Bellows, the former executive director of the Holocaust and Human Rights Center of Maine, tweeted that her work with Holocaust survivors “has taught me so much about how fragile and precious democracy is and about the importance of documenting and preserving our history to share with the future generations.”

Now, Bellows has issued what may be one of her state’s most consequential rulings in years: that former President Donald Trump is not eligible to appear on Maine’s primary ballot because his actions on Jan. 6, 2021 violated the U.S. Constitution’s 14th Amendment. 

Unlike in Michigan and Colorado, where decisions on Trump’s ballot eligibility were recently made by those states’ Supreme Courts, Maine’s was made by Bellows alone — putting her, and perhaps her experience as a Holocaust educator, in the political spotlight for 2024. 
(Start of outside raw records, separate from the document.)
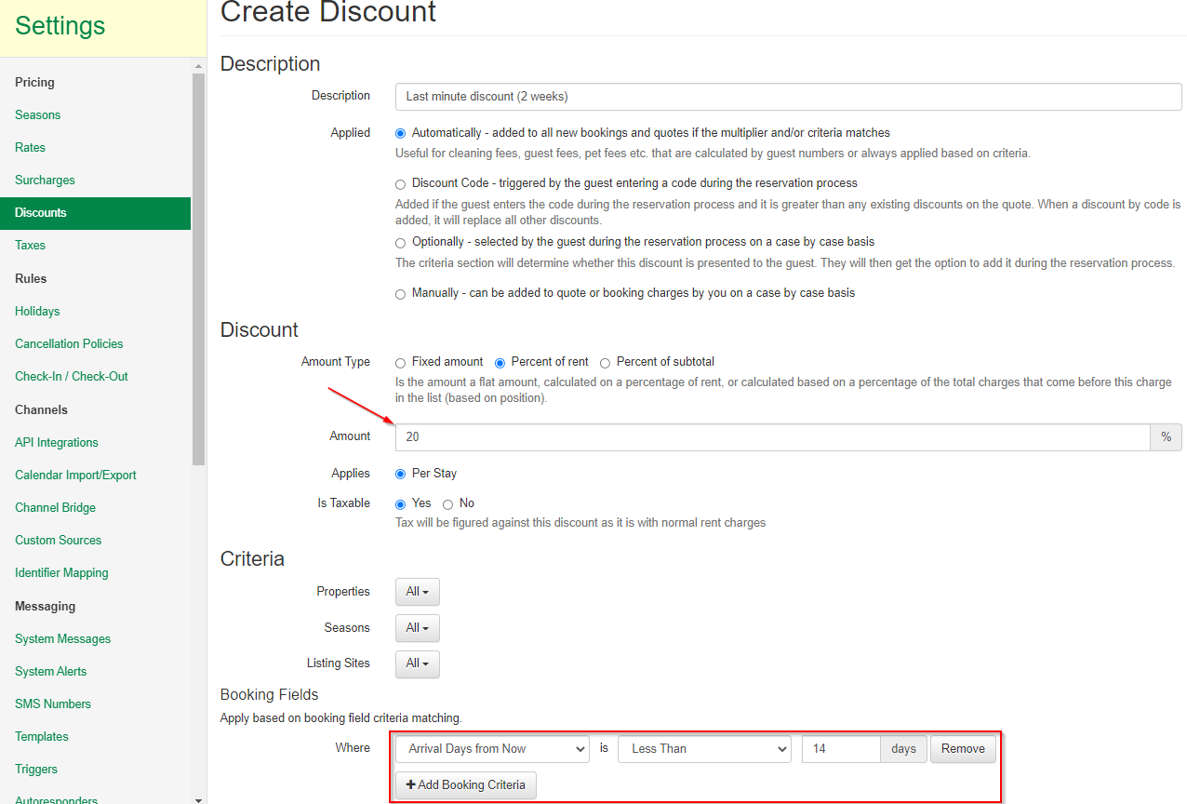Open the Properties All dropdown
1187x804 pixels.
417,592
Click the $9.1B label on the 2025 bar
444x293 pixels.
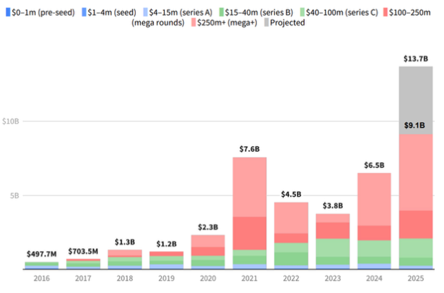(x=415, y=126)
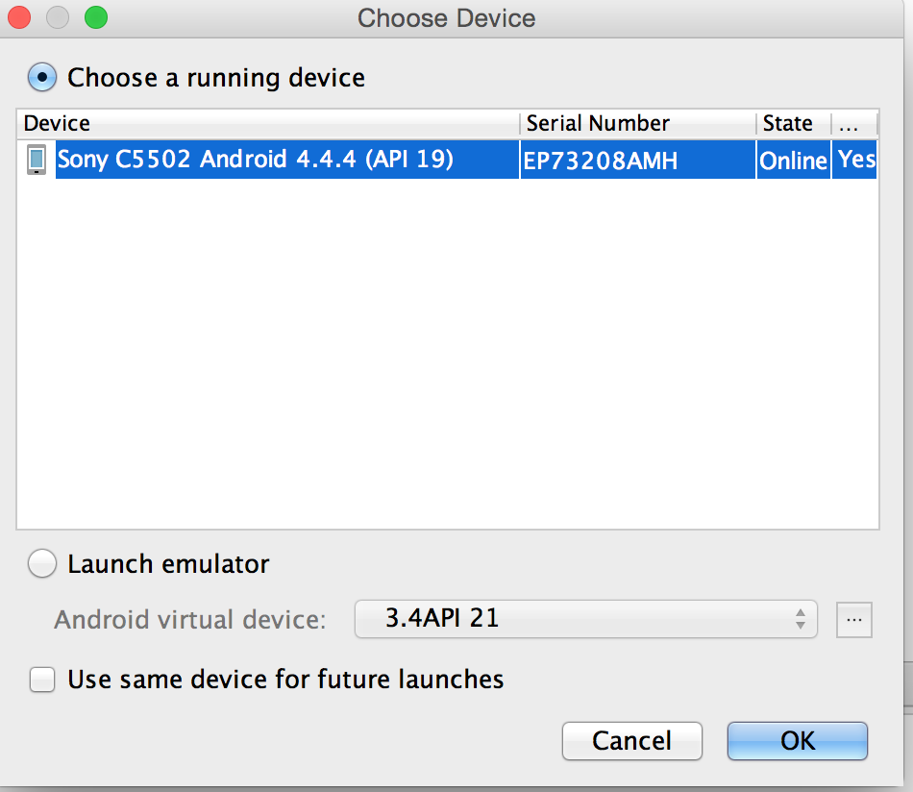Sort by the Device column header

click(x=267, y=123)
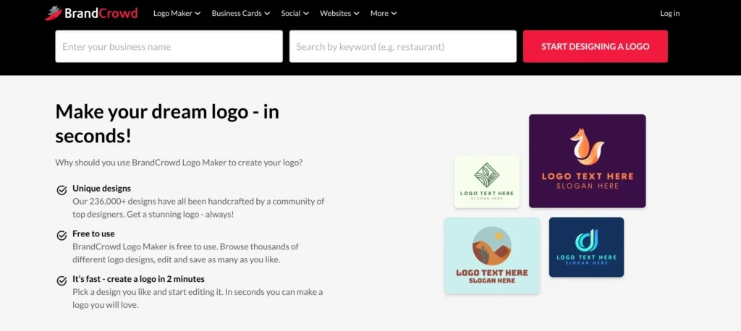
Task: Click the BrandCrowd bird logo icon
Action: pos(54,13)
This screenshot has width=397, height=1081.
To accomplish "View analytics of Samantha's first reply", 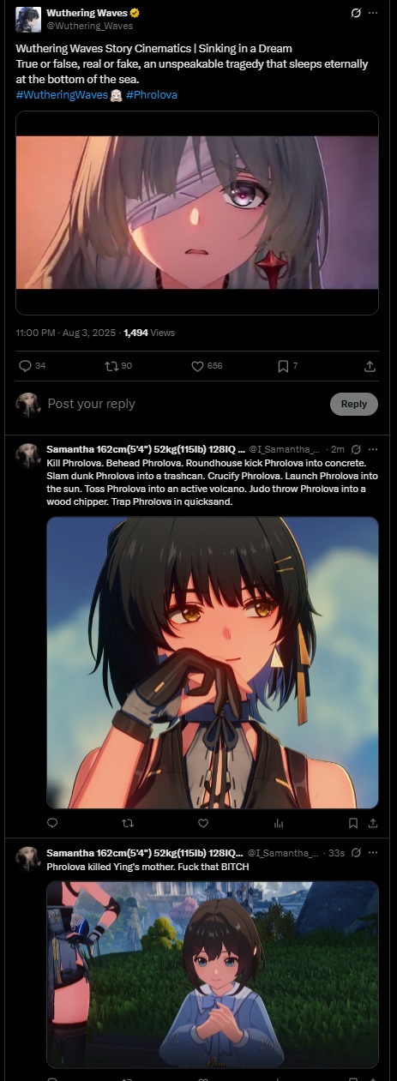I will coord(279,823).
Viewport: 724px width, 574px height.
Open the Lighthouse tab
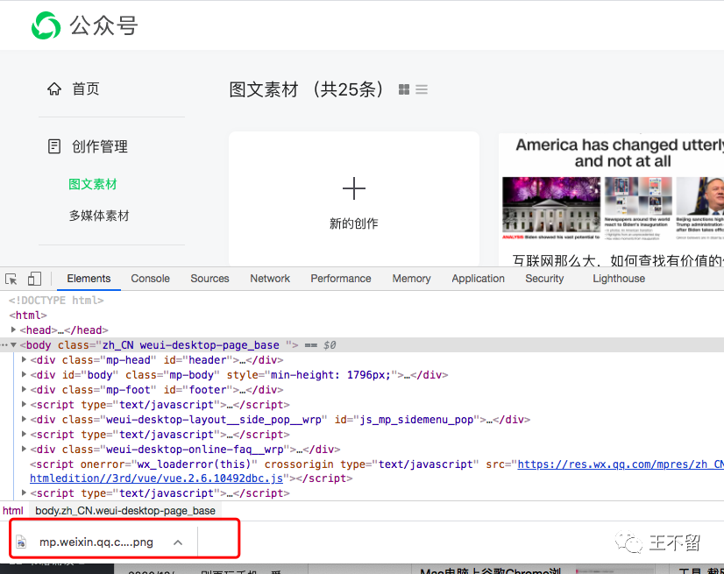coord(618,279)
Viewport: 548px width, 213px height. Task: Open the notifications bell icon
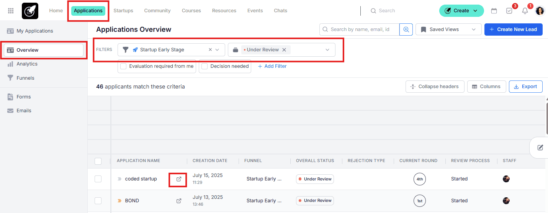click(x=525, y=11)
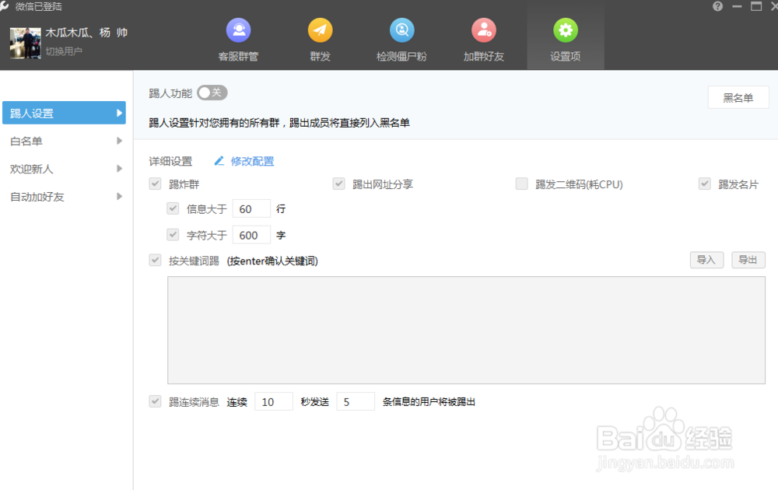Click the user avatar thumbnail

point(24,44)
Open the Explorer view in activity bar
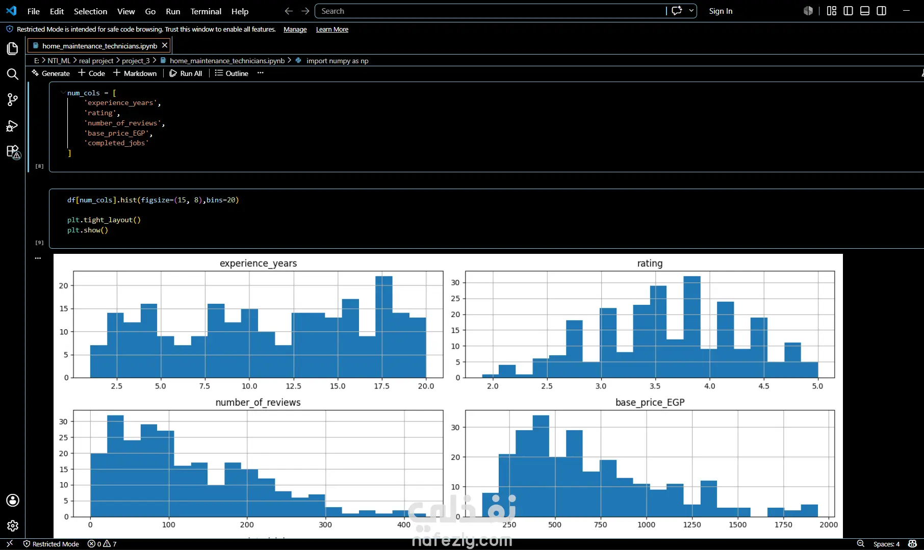 pos(12,48)
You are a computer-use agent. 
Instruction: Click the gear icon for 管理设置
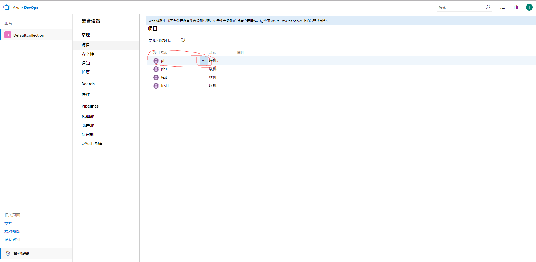8,253
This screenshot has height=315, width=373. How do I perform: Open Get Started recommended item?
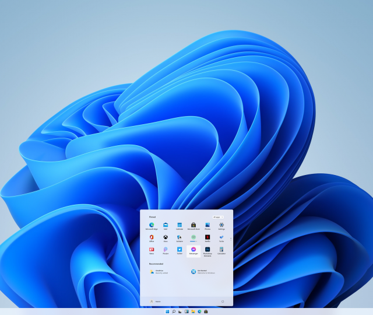point(194,271)
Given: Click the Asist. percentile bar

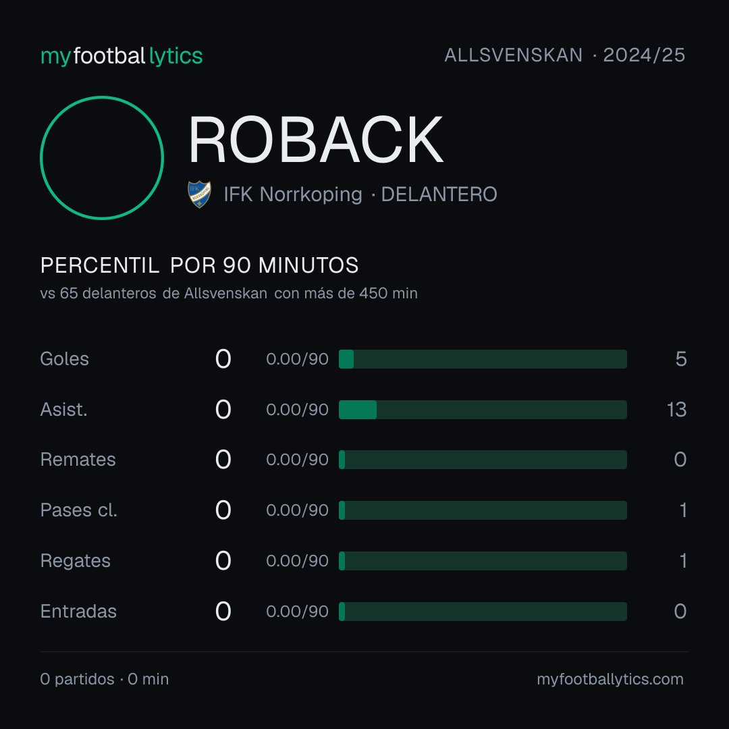Looking at the screenshot, I should (x=483, y=410).
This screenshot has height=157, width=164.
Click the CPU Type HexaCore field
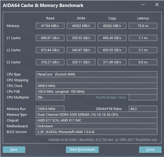[97, 74]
In her decision, Bellows echoed her own words about her work at the Holocaust center: that she was primarily concerned with protecting democracy.

“I do not reach this conclusion lightly. Democracy is sacred,” she wrote in her Thursday decision ruling Trump ineligible. However, she stated, “The weight of the evidence makes clear that Mr. Trump was aware of the tinder laid by his multi-month effort to delegitimize a democratic election, and then chose to light a match.”

Bellows’ decision has been met with fury from Trump and his supporters. Shortly before she made the ruling, Trump’s legal team had argued she should recuse herself, claiming she was biased because she had already determined that the events of Jan. 6 constituted an insurrection. After the ruling, a Trump aide called Bellows a “virulent leftist,” while Trump himself, on his Truth Social platform, posted a link to the Maine secretary of state website.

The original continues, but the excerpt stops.